Saved data entries
*****

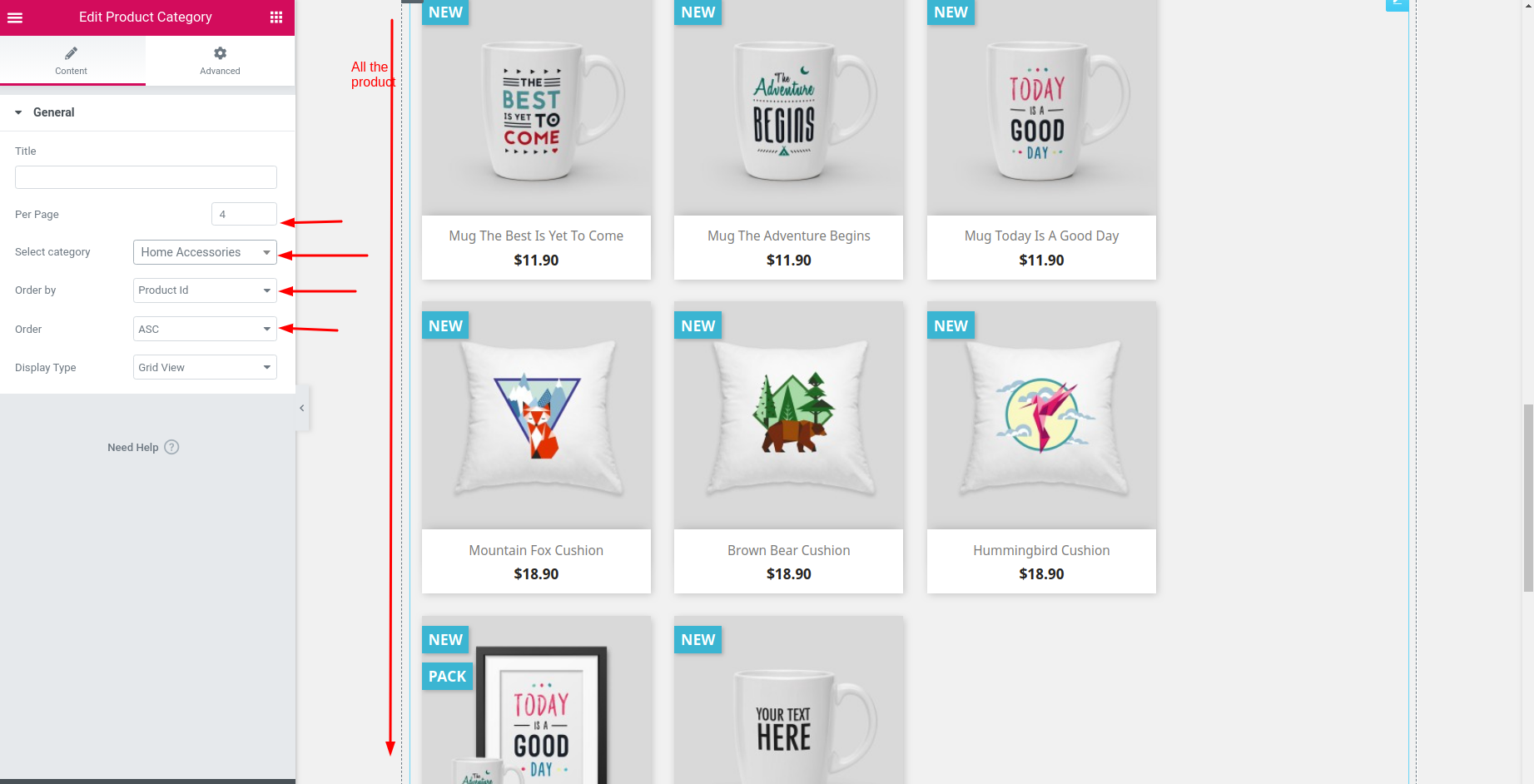Open the Brown Bear Cushion product link

[789, 550]
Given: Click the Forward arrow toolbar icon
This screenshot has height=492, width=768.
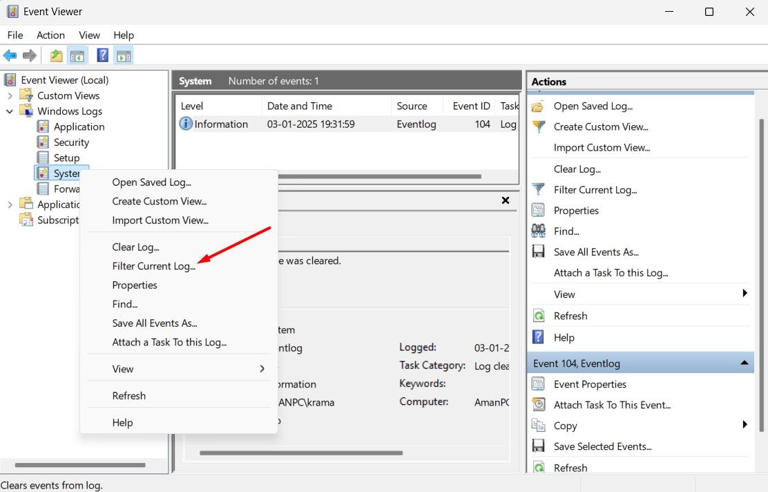Looking at the screenshot, I should pyautogui.click(x=30, y=56).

*****

TASK BRIEF: Each line from the one holding "Given: Click the Forward arrow toolbar icon" down to the end of the records is to be reproduced unaltered, and the pictures are to be omitted.

COMPLETED TASK:
Given: Click the Forward arrow toolbar icon
This screenshot has height=492, width=768.
Looking at the screenshot, I should pyautogui.click(x=30, y=56).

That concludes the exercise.